Written task: Pick up the comment thread below about Israel and the Palestinians and continue it from its last line.

Selected text:
◆ ◆ ◆ ◆ ◆

The point being made and which the proponents of Israel selectively prefer to ignore, is that the Jews are in condemnation of the very same tactics and methodologies that they themselves exercised when they wanted to form the State of Israel.

The Jewish people resorted to bombing civilians, embarking on suicide missions that sacrificed Jewish and other lives, used violence as a bartering tool and blackmailed the UN into granting its existence. When the Palestinians use the very same methods, the Jews act aggrieved.

The loss of Jewish life in the Kenyan bombing is collateral damage in the ongoing war between the Jewish and Palestinian peoples. Violence such as this will spawn violence and the cycle will be perpetuated.

The line that has been crossed – or perhaps drawn – is the firing of missiles against civilian aircraft. Akin to flying planes into tall buildings. Another threat to human kind.

The obduracy of the State of Israel results in more and more extremism being unleashed on an innocent Globe. What is the ultimate price that the rest of the world will have to pay to preserve the Jewish State??

Surely a compromise is needed.

Fri, 11/29/2002 - 6:03 PM Permalink
Dennis Rahkonen

Didn't Israel strike first in '67?

Sat, 11/30/2002 - 6:51 AM Permalink
Dennis Rahkonen

Yes.

◆ ◆ ◆ ◆ ◆

Screen-element location rows:

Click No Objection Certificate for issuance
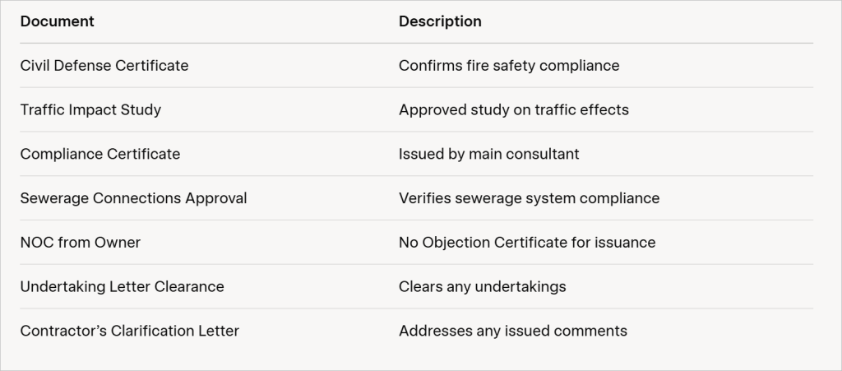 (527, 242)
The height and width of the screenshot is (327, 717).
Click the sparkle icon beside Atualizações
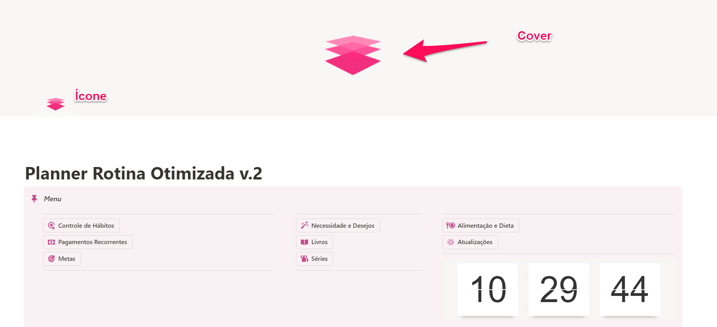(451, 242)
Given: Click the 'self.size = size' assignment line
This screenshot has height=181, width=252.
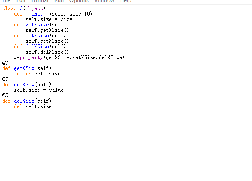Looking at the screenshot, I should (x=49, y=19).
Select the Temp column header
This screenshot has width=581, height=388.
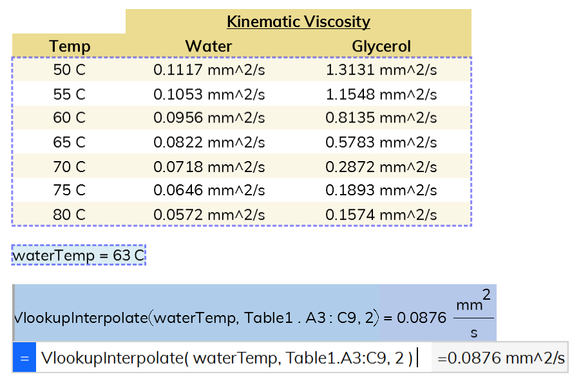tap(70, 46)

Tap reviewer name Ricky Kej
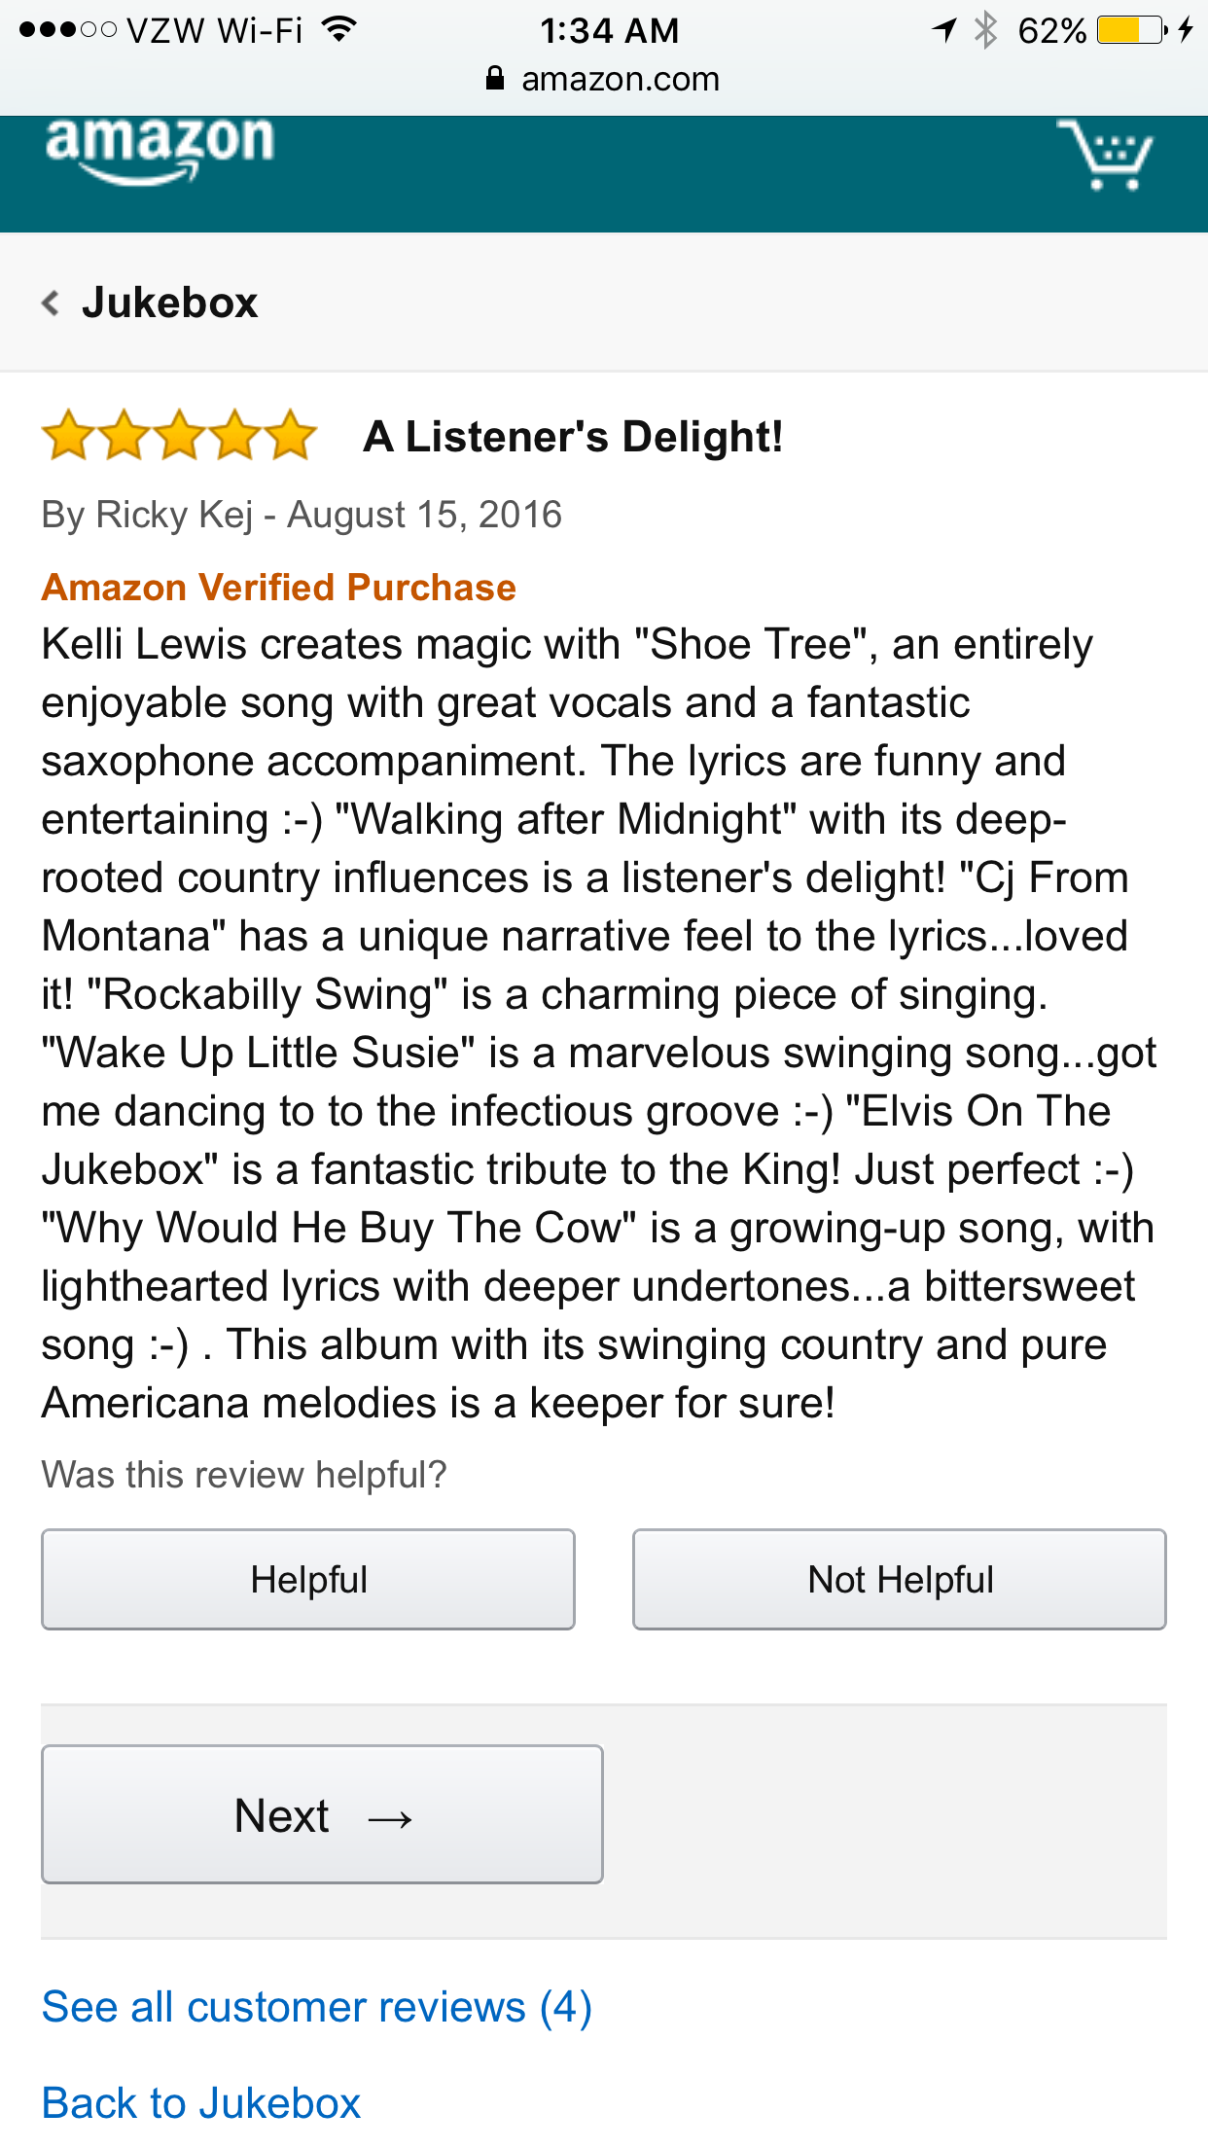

◆ ◆ ◆ ◆ ◆

Answer to this task:
Sat, 11/30/2002 - 12:37 PM Permalink
Dennis Rahkonen

No Arab state had made peace with Israel, and in 1967, events conspired to bring war between Israel on the one hand, and Egypt, Syria, and Jordan on the other. The Israelis attacked Egypt first, on June 5, 1967, but most historians agree the pre-emptive Israeli strike was defensive in nature. Nevertheless, in the first day, Israel nearly destroyed Egypt's air force, and struck deep into the Sinai Peninsula, Egyptian territory. After six days of war, Israel had seized all of the Sinai and Gaza from Egypt, the West Bank and all of Jerusalem from Jordan, and the Golan Heights from Syria. All of these newly occupied territories would become the object of subsequent wars and the peace process, especially the West Bank and Gaza, where 1.5 million Palestinians live under Israeli control.

--National Public Radio, The 1967 Six Day War

Sat, 11/30/2002 - 1:38 PM Permalink
Dennis Rahkonen

http://www.washington-report.org/backissues/0794/9407073.htm

"In June 1967, we again had a choice. The Egyptian army concentrations in the Sinai approaches do not prove that Nasser was really about to attack us. We must be honest with ourselves. We decided to attack him. This was a war of self-defense in the noblest sense of the term. The Government of National Unity then established decided unanimously: we will take the initiative and attack the enemy, drive him back, and thus assure the security of Israel and the future of the nation."

--Menachem Begin, Aug. 8, 1982, Israeli National Defense College

Sat, 11/30/2002 - 1:41 PM Permalink
Dennis Rahkonen

Aggression never assures the "security" and "future" of any nation.

Are you listening, Dubya?

Sat, 11/30/2002 - 1:43 PM Permalink
Rick Lundstrom

"Aggression never assures the "security" and "future" of any nation."

Does anything?

Sat, 11/30/2002 - 3:56 PM Permalink
Naradar

'Bill - Fold' 12/1/02 4:37am- stop by your library this afternoon and pick up this book

Michael Oren "Six Days of War"

You will find you are correct in a literal sense but the machinations that went on are convoluted and devious.

By the way, little boy bush read this book ( perhaps his woman read it to him) as justification for pre-emptive strikes.

The 67 reaction by Israel was justified.

What Adolf Sharon and nut n yahoo and the right wing elders of Zion are carrying out today is unacceptable.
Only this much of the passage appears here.